Desertification is a big word that I learned in that fancy private school I went to.
It means that the Sahara is growing. By some estimates, the sand is creeping southward by fifty kilometers every year. I don’t think anyone knows for sure whether it’s caused by global warming, or amplified by human activity. Some years some scientists say it’s getting better. That’s all subject to debate.
But among the locals, there is no such debate. They tell me that is that desertification is happening. They tell me that every year feels a little hotter than the last. They tell me that every year, the sky gives a little less rain, and the ground gives a little less food. The vegetation is thinning, and the desert continues to creep.
I live in a small town on a good road, not that far from Guinea, and not that far from Bamako. Bamako is a densely populated, highly underdeveloped capital city. In Bamako, there are banks and restaurants, air conditioning and power. But the vast majority of Bamakoans eat meals that have been cooked over fires. Fires that are made with wood. Wood that doesn't grow in Bamako.
In fact, that wood comes in from all over the region. It comes in big trucks that are loaded with thousands of sacks of charcoal. In Bamako, those sacks of charcoal are sold for a lot of money, and some even continue further north, deeper into the sand.
The other day, sitting at my bus stop with one of the candidates in the mayoral election (he lost), I watched as four men loaded one such truck until it was brimming with charcoal. I listened as the man-who-would-be-mayor told me how much he hated watching those trucks leave Narena. He estimates they go at a rate of five a day. At that rate, he calculates that Narena's way of life will be threatened within one generation.

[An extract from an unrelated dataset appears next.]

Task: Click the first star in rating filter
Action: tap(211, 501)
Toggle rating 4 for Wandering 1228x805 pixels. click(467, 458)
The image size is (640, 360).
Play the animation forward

A few weeks ago, there was an important meeting at the mayor's office. People came early and sat waiting for hours as parties from far-flung border villages trickled in. Representatives came from Guinea.
As is often the case, I was completely in the dark, and had to ask for an explanation. This is what I got:
Away from the road, nobody has bothered to mark the boundary between Mali and Guinea. Every village knows that it is in one country or the other, but the space between villages is a kind of no-man's land. Or, perhaps more appropriately, every-man's land.

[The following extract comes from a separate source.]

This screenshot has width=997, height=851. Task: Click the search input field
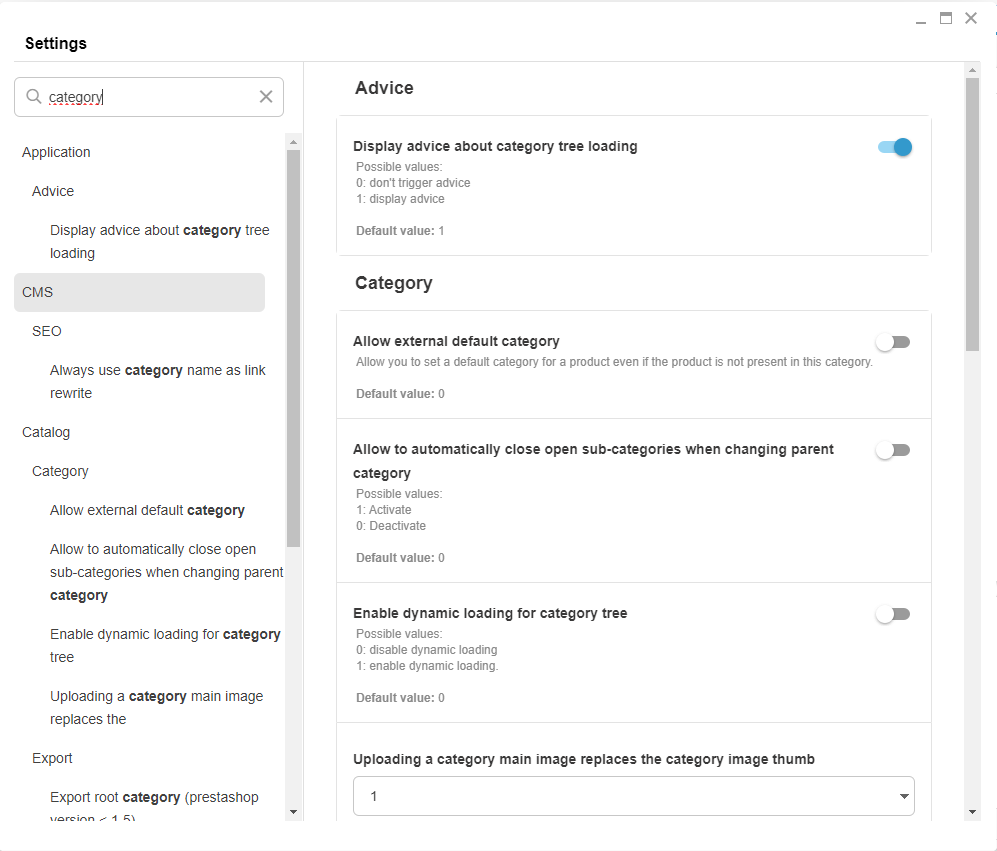150,97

In one such every-man's land, a small international incident has broken out. It's over wood. Men just like the ones who cut wood in Narena to sell in Bamako have been operating further south as well. Apparently, some have gone too far into every-man's land, and the small Guinean village next door has begun to push back.
By push back, I mean that they have taken prisoners and torched houses. Natural resources are serious business anywhere in the world, and this is no exception. The mayor's office staff tells me that similar circumstances sparked the war with Burkina Faso twenty years ago. Everyone takes this meeting seriously, and it is the first of many. Patrols are set up to try to keep the peace.

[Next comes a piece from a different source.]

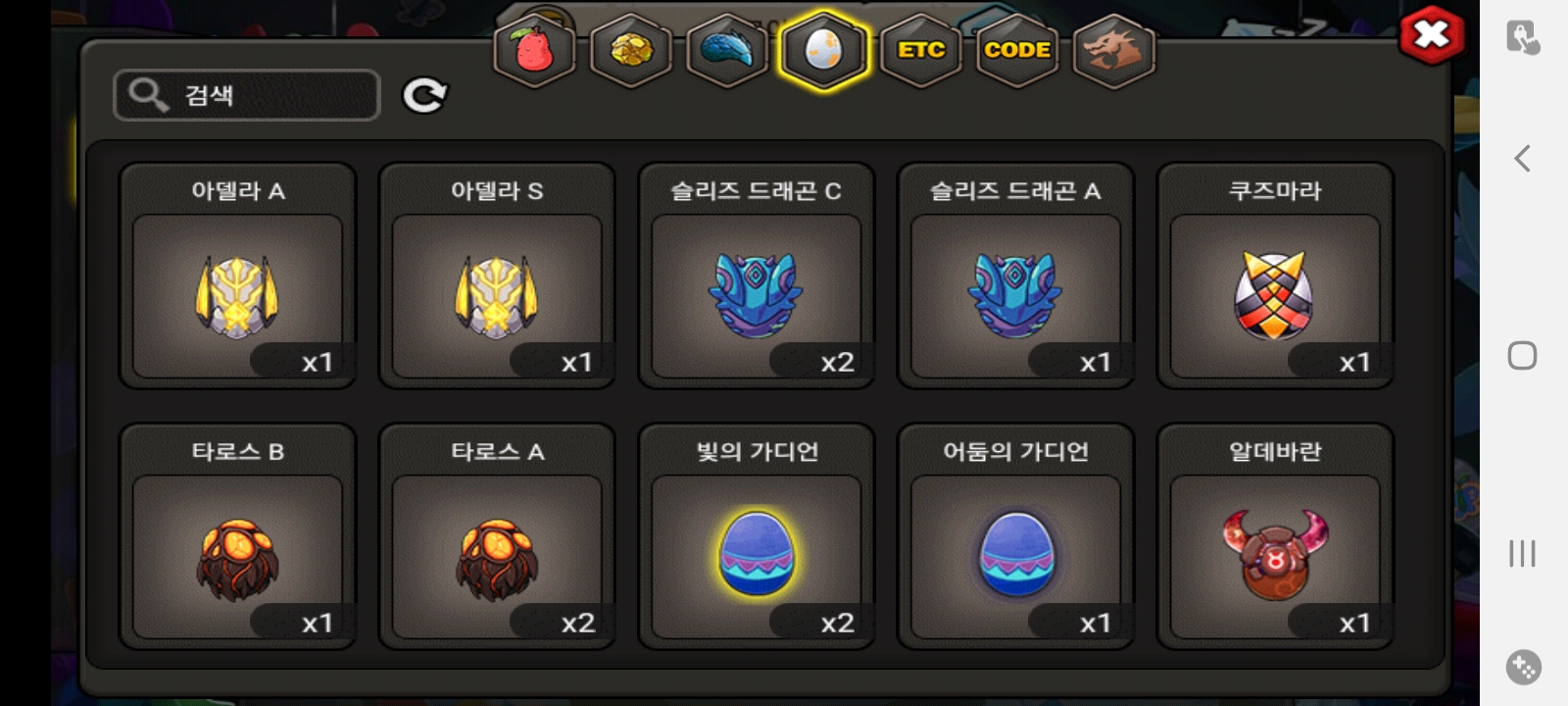Open the red fruit category tab
Screen dimensions: 1568x706
pos(534,50)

The man-who-would-be-mayor tells me that he doesn’t know what else to do.
The commune has issued ordinances against the cutting of wood destined for Bamako, but it is filled with legal and logistical holes. Besides, who’s going to enforce it? There is a tax on trucks of charcoal – a little over a hundred bucks each. My own back-of the-envelope guess says it needs to be ten times that to make any difference.
As I get ready to leave the bus stop, I realize that he isn't done talking. It's rare that someone who knows the history and complexities of a problem like this also has the time and the patience to explain it all to me. I let him finish.
"Sure," he says, "they make good money cutting all that wood and hauling it to Bamako. But most of them don't live here, and when the wood is gone, so are they. And my children will be left impoverished because of it."